On the evening of December 21st, I was birding at the Newburgh Waterfront. While I was there, I located a Great Black-backed Gull with a black band on its left leg. Through my spotting scope I could see that it read, in white print: 4RO. I reported it at the U.S. Geological Survey’s www.reportband.gov, and on Tuesday of this week I received an email with the subject line of ‘Certificate of Appreciation’.
The certificate indicates that this gull, of unknown sex, was hatched in 2008 or earlier. That means this bird is at least 12 years old! I’m not sure what the life expectancy of gulls is, but I found it interesting that the bird was that old. It was banded on Appledore Island in York County, Maine by Dr. Sara R. Morris.

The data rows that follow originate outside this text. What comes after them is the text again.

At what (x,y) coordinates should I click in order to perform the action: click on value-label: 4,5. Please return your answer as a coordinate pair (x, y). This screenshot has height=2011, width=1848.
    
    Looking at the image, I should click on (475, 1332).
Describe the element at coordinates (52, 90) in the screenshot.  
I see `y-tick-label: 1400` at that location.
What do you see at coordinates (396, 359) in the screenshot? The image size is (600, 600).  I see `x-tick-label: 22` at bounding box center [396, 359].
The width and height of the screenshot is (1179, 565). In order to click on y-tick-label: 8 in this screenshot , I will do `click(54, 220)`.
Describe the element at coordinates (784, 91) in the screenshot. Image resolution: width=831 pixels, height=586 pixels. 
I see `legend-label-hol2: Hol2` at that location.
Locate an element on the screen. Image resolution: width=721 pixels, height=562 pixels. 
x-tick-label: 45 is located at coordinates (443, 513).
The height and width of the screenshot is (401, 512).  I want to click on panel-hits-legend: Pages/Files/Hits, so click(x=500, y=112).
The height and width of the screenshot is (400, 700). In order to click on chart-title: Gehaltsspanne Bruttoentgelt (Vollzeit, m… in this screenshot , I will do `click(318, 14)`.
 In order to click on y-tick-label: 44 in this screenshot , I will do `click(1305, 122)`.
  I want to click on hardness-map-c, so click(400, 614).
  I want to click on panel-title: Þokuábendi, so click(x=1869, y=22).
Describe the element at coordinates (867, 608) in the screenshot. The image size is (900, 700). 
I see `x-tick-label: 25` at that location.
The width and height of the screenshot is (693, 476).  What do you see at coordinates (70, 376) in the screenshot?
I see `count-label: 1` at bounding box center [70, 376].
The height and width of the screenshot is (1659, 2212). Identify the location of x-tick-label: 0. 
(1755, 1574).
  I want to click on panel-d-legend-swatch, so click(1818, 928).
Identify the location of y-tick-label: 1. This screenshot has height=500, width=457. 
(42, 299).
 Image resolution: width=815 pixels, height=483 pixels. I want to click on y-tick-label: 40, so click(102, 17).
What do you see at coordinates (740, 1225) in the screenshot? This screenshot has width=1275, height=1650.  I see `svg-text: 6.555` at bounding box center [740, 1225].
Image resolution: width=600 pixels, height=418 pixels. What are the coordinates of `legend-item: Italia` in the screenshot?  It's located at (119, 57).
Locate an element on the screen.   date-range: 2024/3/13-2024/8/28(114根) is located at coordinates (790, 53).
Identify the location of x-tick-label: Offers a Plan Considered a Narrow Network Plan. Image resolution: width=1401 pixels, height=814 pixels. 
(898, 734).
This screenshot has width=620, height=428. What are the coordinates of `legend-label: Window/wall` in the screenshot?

The body of the email read as follows:
The North American Bird Banding Program
Bird banding is important for studying the movement, survival and behavior of birds. About 60 million birds representing hundreds of species have been banded in North America since 1904. About 4 million bands have been recovered and reported.
Data from banded birds are used in monitoring populations, setting hunting regulations, restoring endangered species, studying effects of environmental contaminants, and addressing such issues as Avian Influenza, bird hazards at airports, and crop depredations. Results from banding studies support national and international bird conservation programs such as Partners in Flight, the North American Waterfowl Management Plan, and Wetlands for the Americas.
The North American Bird Banding Program is under the general direction of the U.S. Geological Survey and the Canadian Wildlife Service. Cooperators include the U.S. Fish and Wildlife Service, Mexico’s National Commission for the Knowledge and Use of Biodiversity and Secretary of the Environment and Natural Resources; other federal, state and provincial conservation agencies; universities; amateur ornithologists; bird observatories; nature centers; nongovernmental organizations such as Ducks Unlimited and the National Audubon Society; environmental consulting firms and other private sector businesses. However, the most important partner in this cooperative venture is you, the person who voluntarily reported a recovered band. Thank you for your help.